Симон про себя подумал, что Кристин, пожалуй, права. Ульва в округе не любили. Он открыто презирал все местные свычаи и обычаи. Хозяин он был рачительный и умелый, но плохо знал здешние края и часто совершал оплошки: так, после осеннего убоя он оставлял больше скота, чем мог прокормить, а когда скот хирел и ранней весной ему все равно приходилось резать изголодавшихся животных, он выходил из себя и кричал, что ему опостылел этот нищий край, где жители с самого праздника обращения святого Павла вместо всякого корма пичкают скотину березовой корой.

А тут вдруг новая неурядица: в Трондхеймской области исподволь сложился обычай, что хозяин взимает подать с издольщиков теми припасами, в которых у него особенная нужда: сеном, шкурами, мукой, маслом или шерстью, хотя бы в договоре об издольщине и было записано, что платеж вносится деньгами или каким-нибудь одним видом припасов. При этом землевладелец или его управляющий самочинно переводил стоимость одних припасов на другие и делал это довольно произвольно. Но когда Ульв вздумал потребовать того же с издольщиков Кристин, они заявили, что это лихоимство и грубое беззаконие, в чем они, без сомнения, были правы, и пожаловались Кристин. Как только хозяйка все узнала, она тотчас вразумила Ульва, но Симону было известно, что народ винил в этой истории не только Ульва, но и Кристин, дочь Лавранса. Всюду, где заходила об этом речь, Симон объяснял, что Кристин и слыхом не слыхала о затее Ульва, который привык к такому порядку в краях, откуда он родом. Но Симон сам чувствовал, что его объяснения дела не поправили, хотя открыто ему никто не перечил.

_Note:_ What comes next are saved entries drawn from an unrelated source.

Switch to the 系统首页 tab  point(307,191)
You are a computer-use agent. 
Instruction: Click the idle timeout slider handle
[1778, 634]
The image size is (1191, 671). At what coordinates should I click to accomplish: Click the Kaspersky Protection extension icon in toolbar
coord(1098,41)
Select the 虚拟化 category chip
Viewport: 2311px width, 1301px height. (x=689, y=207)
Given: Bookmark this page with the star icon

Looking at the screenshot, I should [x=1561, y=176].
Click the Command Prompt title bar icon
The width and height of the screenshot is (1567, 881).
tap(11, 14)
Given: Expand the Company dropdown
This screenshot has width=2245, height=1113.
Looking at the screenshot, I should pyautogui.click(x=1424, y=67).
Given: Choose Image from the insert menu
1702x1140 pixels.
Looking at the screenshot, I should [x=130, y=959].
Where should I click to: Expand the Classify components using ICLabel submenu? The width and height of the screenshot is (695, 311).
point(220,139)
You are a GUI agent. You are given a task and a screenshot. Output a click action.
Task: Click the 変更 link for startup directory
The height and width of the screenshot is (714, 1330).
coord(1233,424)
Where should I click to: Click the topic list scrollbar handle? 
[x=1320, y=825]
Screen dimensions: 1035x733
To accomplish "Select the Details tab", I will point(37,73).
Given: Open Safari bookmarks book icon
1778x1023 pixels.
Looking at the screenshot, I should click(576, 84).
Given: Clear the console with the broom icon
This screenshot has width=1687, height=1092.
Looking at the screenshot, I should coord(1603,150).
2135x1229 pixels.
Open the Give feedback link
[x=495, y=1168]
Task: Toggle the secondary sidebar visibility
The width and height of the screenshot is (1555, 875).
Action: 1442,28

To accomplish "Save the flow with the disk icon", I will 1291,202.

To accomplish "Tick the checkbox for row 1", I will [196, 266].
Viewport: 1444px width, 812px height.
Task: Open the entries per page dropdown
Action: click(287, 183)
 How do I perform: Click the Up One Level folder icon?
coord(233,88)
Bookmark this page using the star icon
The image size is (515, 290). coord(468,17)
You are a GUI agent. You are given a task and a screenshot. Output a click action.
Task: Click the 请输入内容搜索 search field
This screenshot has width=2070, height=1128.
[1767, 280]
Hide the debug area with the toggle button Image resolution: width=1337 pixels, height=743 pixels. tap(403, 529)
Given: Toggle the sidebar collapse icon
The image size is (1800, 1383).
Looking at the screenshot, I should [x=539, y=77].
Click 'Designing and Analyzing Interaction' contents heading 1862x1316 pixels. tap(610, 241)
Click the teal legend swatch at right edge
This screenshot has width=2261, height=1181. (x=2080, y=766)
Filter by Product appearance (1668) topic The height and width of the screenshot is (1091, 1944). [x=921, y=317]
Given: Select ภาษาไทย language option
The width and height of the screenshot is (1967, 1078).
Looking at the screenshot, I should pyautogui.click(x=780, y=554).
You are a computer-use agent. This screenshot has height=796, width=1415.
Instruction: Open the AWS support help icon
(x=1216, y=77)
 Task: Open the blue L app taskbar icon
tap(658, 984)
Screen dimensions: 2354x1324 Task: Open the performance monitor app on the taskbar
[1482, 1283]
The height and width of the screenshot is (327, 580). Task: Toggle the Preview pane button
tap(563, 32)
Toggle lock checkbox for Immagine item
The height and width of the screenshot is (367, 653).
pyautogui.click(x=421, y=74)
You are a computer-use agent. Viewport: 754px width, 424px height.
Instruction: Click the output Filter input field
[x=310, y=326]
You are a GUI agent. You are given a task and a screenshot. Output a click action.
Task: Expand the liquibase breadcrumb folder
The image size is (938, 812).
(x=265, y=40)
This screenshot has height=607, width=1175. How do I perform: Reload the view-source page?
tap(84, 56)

Вот почему Симон и сам не знал, желать ему или не желать, чтобы Ульв остался в Иорюндгорде. Он и представить себе не мог, как обойдется Кристин без этого преданного и расторопного помощника. Эрленд ничего не смыслил в крестьянских делах, а сыновья его были слишком молоды. Но, с другой стороны, Ульв восстановил против Кристин всех жителей округи, а теперь еще вдобавок соблазнил молодую девушку из почтенного и состоятельного рода. Однако же, видит бог, Кристин и без того несет на своих плечах непосильное бремя…

Что и говорить, окрестный люд косо глядел теперь на обитателей Йорюндгорда. Эрленда здесь любили ничуть не больше, чем Ульва. Если родич и первый советник Эрленда держал себя высокомерно и заносчиво, то в мягкой, слегка небрежной повадке самого хозяина крылось что-то еще более вызывающее. Однако Эрленду, сыну Никулауса, словно и невдомек было, что он восстановил против себя всех соседей, – он, как видно, был твердо уверен, что, богат он или беден, он все тот же, каким был прежде, и ему даже в голову не приходило, что кто-то может упрекнуть его в высокомерии. Воевода, родич короля Магнуса и ближний его вассал, он составил заговор против своего государя и сам по безрассудному своему легкомыслию погубил все смелые замыслы – но он, как видно, и не думал, что из-за всего этого люди вправе клеймить его бесчестьем. Симон никак не мог взять в толк, случалось ли Эрленду вообще о чем-нибудь думать…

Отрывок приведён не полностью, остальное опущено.